EXERCISE INSTRUCTIONS
Please copy the lines from the first one through the line containing "coord(558,361)", requests included. Multiply each coordinate in the answers by 1.45, and round each result to a whole number, with halves rounded up.

Data records:
++++++++++++++++++++
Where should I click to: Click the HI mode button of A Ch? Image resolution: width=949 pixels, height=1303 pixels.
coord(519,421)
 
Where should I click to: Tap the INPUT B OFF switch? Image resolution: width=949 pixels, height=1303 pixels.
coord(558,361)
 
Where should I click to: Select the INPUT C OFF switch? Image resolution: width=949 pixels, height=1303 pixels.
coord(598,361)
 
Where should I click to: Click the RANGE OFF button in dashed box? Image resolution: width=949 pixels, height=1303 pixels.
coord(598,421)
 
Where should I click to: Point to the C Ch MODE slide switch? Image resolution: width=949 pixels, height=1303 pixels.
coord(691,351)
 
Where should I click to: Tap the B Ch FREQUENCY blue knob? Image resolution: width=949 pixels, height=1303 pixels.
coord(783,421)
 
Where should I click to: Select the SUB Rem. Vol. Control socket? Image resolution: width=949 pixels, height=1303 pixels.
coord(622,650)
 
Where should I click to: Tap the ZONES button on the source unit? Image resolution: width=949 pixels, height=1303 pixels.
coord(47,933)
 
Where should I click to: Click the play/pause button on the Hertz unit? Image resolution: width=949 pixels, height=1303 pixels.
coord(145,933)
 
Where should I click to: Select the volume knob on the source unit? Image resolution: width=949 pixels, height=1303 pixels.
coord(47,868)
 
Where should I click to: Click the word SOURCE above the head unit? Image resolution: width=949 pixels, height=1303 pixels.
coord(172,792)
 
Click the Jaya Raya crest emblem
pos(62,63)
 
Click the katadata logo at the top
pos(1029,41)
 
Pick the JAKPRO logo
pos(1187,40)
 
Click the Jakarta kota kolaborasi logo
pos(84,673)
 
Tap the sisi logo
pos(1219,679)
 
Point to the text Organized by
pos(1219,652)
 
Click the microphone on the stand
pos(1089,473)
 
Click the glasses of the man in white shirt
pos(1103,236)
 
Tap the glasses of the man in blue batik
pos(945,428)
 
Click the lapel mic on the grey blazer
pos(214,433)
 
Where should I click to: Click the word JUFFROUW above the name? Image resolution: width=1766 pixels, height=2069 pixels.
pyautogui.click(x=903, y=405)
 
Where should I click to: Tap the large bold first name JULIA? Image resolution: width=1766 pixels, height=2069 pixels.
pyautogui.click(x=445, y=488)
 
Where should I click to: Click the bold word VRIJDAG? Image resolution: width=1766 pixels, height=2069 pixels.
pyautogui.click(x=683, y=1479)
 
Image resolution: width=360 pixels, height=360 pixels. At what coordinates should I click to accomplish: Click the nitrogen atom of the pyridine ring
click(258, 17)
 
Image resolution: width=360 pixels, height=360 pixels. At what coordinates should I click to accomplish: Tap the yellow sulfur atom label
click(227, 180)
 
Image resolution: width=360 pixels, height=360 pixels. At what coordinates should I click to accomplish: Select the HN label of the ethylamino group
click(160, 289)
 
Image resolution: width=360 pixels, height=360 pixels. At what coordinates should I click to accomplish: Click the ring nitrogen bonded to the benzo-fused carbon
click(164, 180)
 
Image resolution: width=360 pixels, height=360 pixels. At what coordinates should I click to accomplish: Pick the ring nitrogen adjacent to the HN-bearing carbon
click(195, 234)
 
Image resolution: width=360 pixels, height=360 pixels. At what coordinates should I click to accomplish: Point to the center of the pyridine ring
++++++++++++++++++++
FULL OUTPUT
Where should I click to: Click the HI mode button of A Ch? Image resolution: width=949 pixels, height=1303 pixels.
coord(753,610)
 
Where should I click to: Tap the INPUT B OFF switch? Image resolution: width=949 pixels, height=1303 pixels.
coord(809,523)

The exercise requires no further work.